I've been walking the halls of middle schools for three weeks now, and I caught myself having a minor identity crisis this morning. Today is my 7th day in the same school and I've gotten to know a couple of the teachers and recognize quite a few of the students. As I walked upstairs to let teachers know which students I'd be testing, I caught myself thinking as if I were a faculty member here! It was so easy to do. I had a momentary glimpse of how I might feel next year, followed by an ever-so-brief moment of sadness. I guess it just illustrates how ready I am to be teaching.
Then I got thinking...I'm so lucky! I truly am. I have the next three months to just get ready for our new baby boy, then the following seven months to enjoy doing what I love the most - staying at home with the baby, and spending the summer with our three boys (I love how that sounds!).

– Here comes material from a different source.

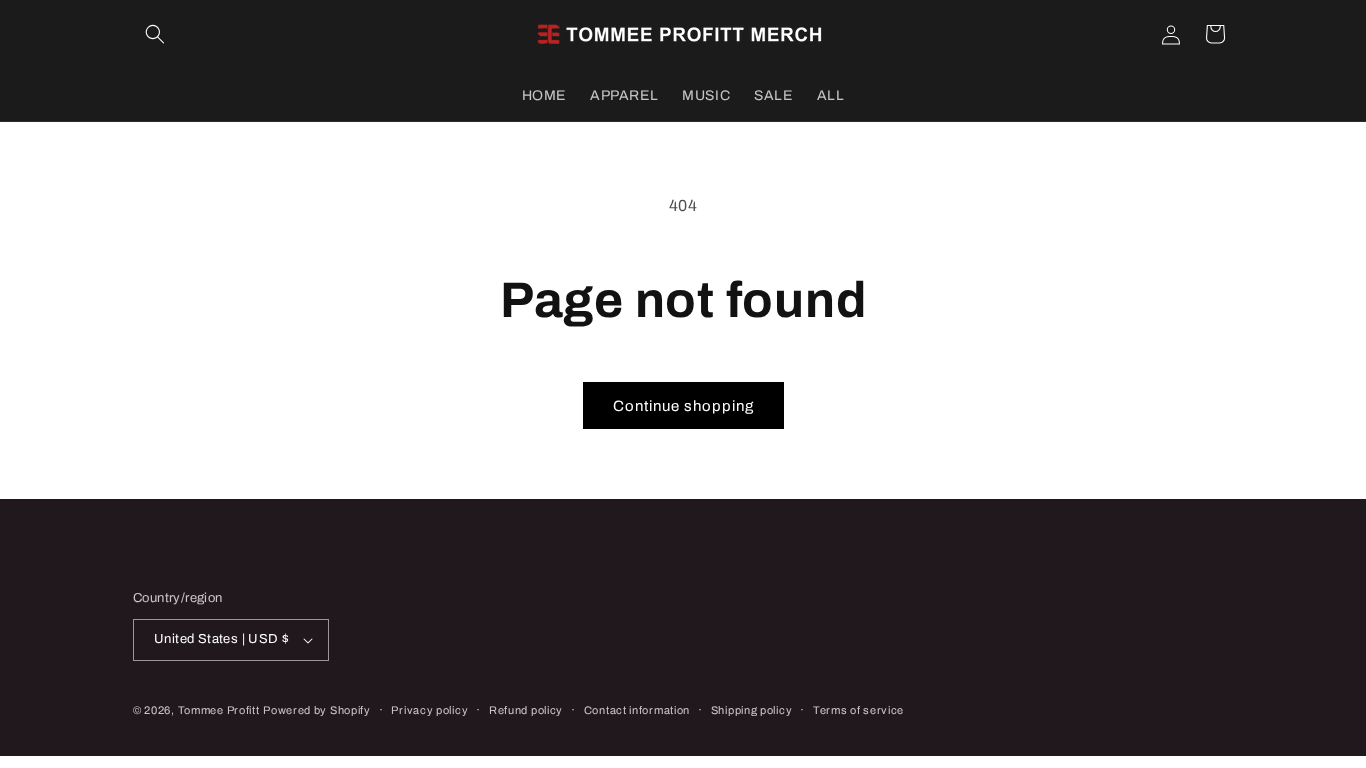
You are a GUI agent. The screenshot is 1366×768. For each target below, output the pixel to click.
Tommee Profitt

While I know that returning to work and leaving a seven month-old baby will not be easy for me, I will be going to do something I love; something about which I feel passionate, and something that will allow me to touch lives. Does it get any better than that? It's kind of like having Christmas every single day until your birthday. And actually, it's not luck. This is what it is to feel truly blessed.
I am so grateful to God for changing my heart, time after time; putting me right where I know He wants me to be. He never fails to bring my heart to where it needs to be as well, He just waits patiently while I slowly release the death grip that I have on my plans.
1 comment:
Jen! How did you change the width of your blog? I want to do that!!
Also, I think it is hysterical that you were mistaken for an 8th grader. That happened to me in the first 3 years of teaching, but I don't think I'd get that compliment now!